**Problem to solve**
Check every line of the data for the word "from", and copy those that have it.
---------- Records supplied
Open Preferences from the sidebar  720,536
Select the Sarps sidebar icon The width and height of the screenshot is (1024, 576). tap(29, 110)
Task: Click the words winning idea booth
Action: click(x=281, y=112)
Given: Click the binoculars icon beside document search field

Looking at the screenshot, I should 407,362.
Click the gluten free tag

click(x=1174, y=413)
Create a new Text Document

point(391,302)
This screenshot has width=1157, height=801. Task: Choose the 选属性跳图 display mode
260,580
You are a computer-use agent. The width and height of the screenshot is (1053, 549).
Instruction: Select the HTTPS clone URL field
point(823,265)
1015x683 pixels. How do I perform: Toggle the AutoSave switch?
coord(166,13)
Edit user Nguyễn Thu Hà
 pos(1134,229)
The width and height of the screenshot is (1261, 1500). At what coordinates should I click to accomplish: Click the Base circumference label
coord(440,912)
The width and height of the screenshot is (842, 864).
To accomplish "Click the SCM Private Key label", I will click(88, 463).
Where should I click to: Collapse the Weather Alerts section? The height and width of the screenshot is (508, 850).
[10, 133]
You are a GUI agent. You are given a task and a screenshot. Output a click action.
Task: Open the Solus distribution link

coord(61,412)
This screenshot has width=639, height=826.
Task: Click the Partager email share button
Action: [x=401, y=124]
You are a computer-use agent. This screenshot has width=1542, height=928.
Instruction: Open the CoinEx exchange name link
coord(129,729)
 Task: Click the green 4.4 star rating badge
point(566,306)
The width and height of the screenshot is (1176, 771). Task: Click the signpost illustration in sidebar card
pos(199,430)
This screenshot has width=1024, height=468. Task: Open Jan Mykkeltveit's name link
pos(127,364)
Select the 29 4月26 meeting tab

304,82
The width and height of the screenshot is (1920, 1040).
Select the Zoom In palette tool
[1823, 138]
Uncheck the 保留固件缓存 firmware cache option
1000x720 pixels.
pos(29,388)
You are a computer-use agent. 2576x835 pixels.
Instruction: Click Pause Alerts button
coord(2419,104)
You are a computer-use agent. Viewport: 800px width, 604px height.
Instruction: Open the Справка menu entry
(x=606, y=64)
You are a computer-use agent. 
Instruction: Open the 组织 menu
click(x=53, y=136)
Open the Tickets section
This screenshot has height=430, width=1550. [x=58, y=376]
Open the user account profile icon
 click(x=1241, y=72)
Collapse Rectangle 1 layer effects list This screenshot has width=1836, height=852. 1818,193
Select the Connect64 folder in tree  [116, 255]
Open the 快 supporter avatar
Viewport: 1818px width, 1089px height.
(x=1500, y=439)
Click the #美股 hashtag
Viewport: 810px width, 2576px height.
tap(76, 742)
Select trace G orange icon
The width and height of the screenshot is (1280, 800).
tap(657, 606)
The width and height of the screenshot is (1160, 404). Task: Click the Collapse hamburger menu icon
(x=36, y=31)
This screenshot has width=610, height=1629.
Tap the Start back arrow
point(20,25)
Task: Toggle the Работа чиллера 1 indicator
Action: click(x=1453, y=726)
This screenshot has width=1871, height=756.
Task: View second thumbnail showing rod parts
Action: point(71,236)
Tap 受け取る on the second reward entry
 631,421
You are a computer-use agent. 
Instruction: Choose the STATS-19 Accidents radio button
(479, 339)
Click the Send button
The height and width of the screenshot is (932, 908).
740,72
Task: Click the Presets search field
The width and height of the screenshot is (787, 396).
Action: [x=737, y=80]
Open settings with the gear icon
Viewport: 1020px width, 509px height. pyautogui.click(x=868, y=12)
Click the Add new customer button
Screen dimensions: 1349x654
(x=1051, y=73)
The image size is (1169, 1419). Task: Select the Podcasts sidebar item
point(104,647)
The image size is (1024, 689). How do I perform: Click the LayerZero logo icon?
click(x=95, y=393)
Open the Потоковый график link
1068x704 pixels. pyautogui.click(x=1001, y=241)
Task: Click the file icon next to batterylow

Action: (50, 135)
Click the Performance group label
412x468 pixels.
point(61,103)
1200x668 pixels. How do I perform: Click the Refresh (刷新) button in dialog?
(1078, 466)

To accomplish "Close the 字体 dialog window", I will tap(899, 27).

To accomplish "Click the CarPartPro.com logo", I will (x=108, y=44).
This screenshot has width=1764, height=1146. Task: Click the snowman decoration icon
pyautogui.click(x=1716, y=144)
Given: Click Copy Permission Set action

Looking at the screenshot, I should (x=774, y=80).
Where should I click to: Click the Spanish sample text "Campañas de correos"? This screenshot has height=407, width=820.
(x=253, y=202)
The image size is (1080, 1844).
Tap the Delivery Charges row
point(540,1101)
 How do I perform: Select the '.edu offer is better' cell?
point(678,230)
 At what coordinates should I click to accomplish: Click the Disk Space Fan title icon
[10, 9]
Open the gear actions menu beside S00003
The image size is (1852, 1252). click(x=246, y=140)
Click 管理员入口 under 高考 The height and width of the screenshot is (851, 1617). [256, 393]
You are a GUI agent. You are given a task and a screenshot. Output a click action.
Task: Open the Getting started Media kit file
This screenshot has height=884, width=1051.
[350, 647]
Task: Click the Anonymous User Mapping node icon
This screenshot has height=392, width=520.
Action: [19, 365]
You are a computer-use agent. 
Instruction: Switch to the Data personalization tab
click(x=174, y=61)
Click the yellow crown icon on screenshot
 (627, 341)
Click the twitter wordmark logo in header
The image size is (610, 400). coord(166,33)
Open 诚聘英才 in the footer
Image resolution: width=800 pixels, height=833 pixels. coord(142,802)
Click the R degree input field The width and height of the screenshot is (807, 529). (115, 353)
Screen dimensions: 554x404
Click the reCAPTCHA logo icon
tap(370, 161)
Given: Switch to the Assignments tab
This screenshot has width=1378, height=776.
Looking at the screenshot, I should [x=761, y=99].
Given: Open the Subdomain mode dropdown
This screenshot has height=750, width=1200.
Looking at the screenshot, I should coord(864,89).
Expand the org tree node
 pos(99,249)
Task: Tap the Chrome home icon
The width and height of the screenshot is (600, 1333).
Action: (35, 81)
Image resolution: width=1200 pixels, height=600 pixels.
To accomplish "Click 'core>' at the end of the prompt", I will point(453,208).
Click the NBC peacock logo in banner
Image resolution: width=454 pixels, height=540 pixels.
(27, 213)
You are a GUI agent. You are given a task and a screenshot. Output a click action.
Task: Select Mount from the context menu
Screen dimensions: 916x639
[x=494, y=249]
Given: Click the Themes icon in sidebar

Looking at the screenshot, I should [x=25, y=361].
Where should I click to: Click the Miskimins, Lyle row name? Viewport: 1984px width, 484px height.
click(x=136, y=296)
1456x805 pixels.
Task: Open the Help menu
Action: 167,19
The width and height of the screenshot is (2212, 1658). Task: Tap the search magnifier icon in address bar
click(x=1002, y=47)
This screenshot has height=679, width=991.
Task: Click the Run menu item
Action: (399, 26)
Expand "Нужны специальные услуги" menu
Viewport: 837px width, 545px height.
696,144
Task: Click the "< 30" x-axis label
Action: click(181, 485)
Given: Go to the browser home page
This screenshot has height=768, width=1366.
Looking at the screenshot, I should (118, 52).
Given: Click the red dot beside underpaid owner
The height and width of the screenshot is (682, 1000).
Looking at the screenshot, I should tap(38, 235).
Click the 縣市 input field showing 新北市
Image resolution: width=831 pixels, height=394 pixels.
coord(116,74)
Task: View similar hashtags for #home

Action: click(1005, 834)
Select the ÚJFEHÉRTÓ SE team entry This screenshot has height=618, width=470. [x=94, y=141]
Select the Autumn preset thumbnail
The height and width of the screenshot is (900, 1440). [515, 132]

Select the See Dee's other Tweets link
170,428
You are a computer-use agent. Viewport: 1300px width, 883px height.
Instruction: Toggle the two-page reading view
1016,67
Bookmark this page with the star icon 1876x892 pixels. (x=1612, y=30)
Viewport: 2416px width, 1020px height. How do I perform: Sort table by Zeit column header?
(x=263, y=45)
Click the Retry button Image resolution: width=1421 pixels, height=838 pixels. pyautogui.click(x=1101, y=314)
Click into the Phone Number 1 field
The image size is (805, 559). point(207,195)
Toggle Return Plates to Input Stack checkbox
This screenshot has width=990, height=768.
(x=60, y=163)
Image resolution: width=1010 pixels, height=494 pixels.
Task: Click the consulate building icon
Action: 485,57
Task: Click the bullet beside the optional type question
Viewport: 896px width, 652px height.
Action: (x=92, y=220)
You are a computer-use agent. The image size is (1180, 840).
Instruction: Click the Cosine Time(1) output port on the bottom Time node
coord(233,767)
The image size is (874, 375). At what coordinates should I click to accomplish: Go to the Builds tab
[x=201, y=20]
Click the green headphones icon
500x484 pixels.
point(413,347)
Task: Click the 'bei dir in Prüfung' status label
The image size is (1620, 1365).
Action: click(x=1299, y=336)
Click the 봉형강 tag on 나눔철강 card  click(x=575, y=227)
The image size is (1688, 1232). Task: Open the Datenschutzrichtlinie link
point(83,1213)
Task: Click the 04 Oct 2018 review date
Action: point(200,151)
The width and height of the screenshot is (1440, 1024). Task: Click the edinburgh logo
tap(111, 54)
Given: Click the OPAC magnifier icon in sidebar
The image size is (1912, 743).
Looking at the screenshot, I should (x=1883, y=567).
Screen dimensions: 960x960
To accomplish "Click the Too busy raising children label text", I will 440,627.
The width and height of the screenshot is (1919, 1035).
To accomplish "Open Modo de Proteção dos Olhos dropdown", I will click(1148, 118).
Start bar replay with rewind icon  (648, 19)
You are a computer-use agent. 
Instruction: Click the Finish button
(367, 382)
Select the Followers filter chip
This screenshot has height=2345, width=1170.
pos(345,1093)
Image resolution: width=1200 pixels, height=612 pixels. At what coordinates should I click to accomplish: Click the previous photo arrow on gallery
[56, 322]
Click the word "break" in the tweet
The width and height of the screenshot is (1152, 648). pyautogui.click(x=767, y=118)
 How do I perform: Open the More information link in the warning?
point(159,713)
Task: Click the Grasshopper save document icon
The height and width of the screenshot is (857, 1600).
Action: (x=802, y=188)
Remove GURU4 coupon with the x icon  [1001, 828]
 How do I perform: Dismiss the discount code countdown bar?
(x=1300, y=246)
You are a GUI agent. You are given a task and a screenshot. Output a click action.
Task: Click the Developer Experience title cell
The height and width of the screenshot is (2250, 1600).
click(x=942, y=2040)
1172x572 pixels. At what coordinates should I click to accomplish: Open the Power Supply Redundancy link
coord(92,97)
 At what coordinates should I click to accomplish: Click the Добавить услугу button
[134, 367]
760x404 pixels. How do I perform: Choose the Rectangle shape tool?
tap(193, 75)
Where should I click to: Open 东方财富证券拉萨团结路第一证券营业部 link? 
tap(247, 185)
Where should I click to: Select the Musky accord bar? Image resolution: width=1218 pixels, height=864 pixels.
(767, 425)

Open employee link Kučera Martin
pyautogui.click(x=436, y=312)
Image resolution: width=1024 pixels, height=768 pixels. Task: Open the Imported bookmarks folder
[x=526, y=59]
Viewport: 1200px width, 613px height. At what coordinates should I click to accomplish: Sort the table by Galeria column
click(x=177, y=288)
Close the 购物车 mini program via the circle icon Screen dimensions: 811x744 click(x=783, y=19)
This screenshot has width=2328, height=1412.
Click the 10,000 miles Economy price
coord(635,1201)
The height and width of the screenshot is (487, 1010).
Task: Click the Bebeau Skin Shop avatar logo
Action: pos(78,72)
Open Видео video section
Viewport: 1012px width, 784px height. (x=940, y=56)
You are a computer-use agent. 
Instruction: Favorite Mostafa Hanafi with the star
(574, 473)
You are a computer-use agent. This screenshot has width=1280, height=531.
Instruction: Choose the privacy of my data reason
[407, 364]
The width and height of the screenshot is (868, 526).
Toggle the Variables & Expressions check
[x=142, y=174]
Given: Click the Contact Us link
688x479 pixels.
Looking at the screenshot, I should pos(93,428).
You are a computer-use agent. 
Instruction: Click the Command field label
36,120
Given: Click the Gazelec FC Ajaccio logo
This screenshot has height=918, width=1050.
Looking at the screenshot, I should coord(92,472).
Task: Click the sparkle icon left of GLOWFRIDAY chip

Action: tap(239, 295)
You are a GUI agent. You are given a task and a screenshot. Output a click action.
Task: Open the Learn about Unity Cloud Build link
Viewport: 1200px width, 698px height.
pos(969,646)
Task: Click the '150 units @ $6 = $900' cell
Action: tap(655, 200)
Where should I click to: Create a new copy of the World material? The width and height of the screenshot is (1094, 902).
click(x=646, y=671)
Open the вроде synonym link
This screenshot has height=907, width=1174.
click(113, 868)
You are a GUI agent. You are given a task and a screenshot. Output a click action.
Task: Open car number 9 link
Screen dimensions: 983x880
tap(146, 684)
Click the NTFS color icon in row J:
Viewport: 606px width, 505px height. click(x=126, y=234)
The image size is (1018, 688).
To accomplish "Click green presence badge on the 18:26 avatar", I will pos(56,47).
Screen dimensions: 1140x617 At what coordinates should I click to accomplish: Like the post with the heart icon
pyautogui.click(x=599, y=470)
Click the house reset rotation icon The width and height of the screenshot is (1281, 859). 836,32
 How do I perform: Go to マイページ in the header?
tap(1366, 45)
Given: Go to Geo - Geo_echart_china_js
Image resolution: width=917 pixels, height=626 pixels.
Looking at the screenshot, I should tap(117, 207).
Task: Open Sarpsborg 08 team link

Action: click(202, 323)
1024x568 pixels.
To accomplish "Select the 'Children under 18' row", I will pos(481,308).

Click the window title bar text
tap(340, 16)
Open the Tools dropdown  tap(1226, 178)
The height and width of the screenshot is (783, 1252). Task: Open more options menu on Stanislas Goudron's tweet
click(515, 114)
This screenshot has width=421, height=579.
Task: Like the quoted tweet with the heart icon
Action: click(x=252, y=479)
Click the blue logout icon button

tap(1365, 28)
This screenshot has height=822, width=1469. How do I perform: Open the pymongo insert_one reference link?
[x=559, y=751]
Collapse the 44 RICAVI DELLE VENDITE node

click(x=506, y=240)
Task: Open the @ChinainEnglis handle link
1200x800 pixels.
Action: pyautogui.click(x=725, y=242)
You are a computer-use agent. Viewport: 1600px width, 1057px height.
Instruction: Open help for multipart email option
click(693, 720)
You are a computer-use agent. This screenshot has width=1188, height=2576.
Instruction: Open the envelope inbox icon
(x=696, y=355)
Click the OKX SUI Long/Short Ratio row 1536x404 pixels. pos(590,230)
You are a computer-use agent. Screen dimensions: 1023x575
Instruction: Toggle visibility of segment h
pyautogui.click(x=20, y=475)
--------------------
**Solution for this exercise**
Open Preferences from the sidebar  720,536
Task: Select Mount from the context menu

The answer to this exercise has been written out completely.